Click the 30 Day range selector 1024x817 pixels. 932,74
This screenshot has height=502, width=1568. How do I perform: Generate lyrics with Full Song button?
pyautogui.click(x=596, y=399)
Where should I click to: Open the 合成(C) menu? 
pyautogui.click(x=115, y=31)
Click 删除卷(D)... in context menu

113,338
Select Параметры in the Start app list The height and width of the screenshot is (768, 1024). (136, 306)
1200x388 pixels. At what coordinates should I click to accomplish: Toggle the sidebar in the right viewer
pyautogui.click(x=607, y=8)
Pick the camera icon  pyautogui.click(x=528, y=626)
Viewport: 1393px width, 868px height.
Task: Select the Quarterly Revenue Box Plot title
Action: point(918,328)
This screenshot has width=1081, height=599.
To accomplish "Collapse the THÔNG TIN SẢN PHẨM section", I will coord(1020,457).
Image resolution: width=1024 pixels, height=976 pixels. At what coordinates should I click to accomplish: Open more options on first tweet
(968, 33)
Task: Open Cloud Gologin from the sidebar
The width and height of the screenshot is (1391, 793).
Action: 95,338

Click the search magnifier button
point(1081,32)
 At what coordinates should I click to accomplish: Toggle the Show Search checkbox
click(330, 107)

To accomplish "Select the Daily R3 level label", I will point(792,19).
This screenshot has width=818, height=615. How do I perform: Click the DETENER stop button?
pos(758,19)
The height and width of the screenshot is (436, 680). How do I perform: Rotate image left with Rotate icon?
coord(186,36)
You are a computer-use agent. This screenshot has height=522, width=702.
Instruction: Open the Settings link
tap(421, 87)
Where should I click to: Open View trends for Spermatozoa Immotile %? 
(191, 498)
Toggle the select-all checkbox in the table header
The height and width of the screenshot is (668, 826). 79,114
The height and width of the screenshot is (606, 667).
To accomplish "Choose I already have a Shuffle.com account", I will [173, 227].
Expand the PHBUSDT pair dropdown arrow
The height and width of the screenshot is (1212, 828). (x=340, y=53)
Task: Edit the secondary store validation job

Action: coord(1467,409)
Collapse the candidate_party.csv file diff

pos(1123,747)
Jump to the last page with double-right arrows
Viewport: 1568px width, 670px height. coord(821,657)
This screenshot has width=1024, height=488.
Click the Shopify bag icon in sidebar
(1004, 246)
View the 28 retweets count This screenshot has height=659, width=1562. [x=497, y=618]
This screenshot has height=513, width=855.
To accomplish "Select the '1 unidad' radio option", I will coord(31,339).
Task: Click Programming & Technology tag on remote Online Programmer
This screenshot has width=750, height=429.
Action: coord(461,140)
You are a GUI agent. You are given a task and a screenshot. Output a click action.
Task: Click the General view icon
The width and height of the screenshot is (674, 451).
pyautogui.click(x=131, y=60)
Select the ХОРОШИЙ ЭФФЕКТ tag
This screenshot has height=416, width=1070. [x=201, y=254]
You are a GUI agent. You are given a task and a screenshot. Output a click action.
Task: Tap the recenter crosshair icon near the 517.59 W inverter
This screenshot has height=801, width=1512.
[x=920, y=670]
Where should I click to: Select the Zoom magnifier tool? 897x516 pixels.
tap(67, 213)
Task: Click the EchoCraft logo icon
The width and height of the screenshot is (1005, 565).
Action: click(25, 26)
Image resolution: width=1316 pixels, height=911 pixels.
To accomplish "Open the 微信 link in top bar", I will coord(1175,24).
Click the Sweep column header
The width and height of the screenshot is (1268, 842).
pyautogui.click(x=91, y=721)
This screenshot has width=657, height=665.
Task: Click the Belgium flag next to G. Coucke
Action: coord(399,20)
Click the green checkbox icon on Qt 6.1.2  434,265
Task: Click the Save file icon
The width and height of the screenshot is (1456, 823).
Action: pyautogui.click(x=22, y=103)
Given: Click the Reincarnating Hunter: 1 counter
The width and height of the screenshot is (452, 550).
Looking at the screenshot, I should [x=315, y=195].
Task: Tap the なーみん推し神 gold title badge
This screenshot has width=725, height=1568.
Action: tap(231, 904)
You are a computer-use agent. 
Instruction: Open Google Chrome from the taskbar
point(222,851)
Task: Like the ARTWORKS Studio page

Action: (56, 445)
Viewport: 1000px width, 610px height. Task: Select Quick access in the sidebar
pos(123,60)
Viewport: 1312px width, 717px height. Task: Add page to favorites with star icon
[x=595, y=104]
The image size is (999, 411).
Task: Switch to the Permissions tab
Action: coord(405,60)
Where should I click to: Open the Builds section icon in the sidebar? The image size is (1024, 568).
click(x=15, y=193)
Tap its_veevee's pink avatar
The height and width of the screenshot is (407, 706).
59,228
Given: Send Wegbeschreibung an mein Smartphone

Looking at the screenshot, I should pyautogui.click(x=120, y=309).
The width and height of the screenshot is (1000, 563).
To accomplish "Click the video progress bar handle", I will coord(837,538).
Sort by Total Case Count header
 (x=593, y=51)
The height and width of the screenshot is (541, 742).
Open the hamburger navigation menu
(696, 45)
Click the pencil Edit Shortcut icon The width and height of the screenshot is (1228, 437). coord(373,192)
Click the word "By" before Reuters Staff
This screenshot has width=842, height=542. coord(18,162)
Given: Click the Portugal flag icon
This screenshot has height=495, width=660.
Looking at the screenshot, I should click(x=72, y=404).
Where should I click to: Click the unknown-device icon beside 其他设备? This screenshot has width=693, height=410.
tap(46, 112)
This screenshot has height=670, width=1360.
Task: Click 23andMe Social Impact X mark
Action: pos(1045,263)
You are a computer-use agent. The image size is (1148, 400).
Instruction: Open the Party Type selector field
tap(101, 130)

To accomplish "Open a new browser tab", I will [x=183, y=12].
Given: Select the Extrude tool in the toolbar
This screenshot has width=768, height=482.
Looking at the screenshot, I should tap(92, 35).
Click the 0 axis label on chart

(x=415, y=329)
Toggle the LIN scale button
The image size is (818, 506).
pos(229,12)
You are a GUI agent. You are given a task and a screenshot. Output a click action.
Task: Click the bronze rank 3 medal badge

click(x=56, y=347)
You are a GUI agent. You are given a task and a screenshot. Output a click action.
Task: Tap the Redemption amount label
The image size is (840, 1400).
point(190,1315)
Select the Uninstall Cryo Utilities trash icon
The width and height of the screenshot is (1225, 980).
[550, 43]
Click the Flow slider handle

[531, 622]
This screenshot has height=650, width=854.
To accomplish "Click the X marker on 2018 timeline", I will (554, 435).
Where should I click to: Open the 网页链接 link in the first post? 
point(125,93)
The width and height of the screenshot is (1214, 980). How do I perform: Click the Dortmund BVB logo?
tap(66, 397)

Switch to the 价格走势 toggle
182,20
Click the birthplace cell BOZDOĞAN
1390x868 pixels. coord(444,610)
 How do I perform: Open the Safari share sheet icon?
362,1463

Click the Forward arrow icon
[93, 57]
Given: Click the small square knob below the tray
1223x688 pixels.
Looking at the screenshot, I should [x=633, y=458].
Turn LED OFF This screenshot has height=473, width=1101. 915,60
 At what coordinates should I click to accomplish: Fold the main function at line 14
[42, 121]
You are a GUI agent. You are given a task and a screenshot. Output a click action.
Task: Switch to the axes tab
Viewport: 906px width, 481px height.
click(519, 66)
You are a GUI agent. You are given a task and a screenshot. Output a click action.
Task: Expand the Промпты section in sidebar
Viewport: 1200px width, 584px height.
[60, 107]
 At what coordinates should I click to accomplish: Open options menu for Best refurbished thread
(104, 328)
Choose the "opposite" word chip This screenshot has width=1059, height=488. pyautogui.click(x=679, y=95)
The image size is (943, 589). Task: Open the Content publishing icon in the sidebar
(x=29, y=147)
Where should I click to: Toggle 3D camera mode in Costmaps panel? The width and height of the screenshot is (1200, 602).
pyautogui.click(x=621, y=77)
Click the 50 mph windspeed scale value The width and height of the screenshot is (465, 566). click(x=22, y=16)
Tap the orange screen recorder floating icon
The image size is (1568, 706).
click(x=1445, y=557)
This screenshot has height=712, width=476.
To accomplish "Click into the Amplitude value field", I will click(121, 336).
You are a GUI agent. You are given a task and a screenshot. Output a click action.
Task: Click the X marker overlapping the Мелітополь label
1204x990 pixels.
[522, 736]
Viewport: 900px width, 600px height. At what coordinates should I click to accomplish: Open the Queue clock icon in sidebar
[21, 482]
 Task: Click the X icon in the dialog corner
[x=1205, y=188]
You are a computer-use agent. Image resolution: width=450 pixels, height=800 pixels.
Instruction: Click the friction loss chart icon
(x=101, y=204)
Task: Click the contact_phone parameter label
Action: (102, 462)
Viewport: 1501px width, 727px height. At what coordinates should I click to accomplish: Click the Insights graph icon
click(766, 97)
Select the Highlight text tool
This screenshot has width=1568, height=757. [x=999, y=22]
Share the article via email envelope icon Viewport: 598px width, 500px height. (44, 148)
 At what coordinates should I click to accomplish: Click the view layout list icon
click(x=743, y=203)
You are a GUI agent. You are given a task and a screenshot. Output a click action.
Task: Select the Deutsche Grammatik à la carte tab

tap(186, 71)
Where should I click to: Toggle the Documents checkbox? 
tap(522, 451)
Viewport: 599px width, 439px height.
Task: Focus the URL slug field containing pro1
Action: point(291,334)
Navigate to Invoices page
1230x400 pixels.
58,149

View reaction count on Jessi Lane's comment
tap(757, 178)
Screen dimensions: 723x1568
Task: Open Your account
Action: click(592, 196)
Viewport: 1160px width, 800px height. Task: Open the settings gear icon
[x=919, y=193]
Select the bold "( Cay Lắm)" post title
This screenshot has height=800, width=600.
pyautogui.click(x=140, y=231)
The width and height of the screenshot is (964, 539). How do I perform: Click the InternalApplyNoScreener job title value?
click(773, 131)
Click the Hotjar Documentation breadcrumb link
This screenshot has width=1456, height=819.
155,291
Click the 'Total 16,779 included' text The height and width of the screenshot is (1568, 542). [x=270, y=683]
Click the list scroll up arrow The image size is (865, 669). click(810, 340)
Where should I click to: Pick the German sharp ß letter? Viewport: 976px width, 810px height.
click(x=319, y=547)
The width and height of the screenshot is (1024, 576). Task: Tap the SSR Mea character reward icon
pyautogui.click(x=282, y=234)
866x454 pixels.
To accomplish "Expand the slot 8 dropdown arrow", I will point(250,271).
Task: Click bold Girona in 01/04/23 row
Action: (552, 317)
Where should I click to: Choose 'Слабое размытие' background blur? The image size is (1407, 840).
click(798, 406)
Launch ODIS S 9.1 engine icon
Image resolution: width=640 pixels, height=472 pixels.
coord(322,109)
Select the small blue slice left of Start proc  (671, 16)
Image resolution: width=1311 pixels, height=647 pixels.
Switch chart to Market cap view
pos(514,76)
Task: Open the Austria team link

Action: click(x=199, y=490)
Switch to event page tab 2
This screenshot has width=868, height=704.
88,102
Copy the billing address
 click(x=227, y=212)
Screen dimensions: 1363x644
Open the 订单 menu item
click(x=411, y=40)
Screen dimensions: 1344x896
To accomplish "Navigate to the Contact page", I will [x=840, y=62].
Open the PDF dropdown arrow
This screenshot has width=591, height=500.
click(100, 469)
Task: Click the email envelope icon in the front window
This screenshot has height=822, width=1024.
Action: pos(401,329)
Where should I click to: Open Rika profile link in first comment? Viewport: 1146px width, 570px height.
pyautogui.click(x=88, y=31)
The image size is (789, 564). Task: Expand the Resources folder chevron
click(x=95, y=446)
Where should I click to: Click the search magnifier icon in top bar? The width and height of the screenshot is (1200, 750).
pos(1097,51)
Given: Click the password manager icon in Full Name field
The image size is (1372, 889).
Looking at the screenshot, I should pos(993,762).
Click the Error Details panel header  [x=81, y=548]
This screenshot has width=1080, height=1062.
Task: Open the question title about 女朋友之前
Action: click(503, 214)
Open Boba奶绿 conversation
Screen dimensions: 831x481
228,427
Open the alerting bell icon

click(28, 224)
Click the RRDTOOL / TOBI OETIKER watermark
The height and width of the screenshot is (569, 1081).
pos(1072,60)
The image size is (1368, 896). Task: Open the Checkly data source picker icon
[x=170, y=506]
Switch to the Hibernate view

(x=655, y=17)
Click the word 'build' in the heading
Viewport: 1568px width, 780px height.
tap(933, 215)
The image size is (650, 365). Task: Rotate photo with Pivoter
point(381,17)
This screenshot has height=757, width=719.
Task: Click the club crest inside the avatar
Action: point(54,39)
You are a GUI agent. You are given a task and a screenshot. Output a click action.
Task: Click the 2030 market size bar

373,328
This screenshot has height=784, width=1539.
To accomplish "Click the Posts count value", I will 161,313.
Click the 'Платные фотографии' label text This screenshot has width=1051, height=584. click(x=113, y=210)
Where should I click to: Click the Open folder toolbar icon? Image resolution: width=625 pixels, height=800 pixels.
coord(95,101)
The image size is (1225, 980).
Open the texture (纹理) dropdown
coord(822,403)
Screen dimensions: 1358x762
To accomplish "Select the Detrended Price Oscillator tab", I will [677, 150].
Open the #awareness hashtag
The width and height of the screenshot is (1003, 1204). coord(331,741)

----

Exercise instructions
Having found the line with "Click the 'Платные", transcribe it and each line after it to the end of the entries, with no other lines.

Answer section
Click the 'Платные фотографии' label text This screenshot has width=1051, height=584. click(x=113, y=210)
Where should I click to: Click the Open folder toolbar icon? Image resolution: width=625 pixels, height=800 pixels.
coord(95,101)
The image size is (1225, 980).
Open the texture (纹理) dropdown
coord(822,403)
Screen dimensions: 1358x762
To accomplish "Select the Detrended Price Oscillator tab", I will [677, 150].
Open the #awareness hashtag
The width and height of the screenshot is (1003, 1204). coord(331,741)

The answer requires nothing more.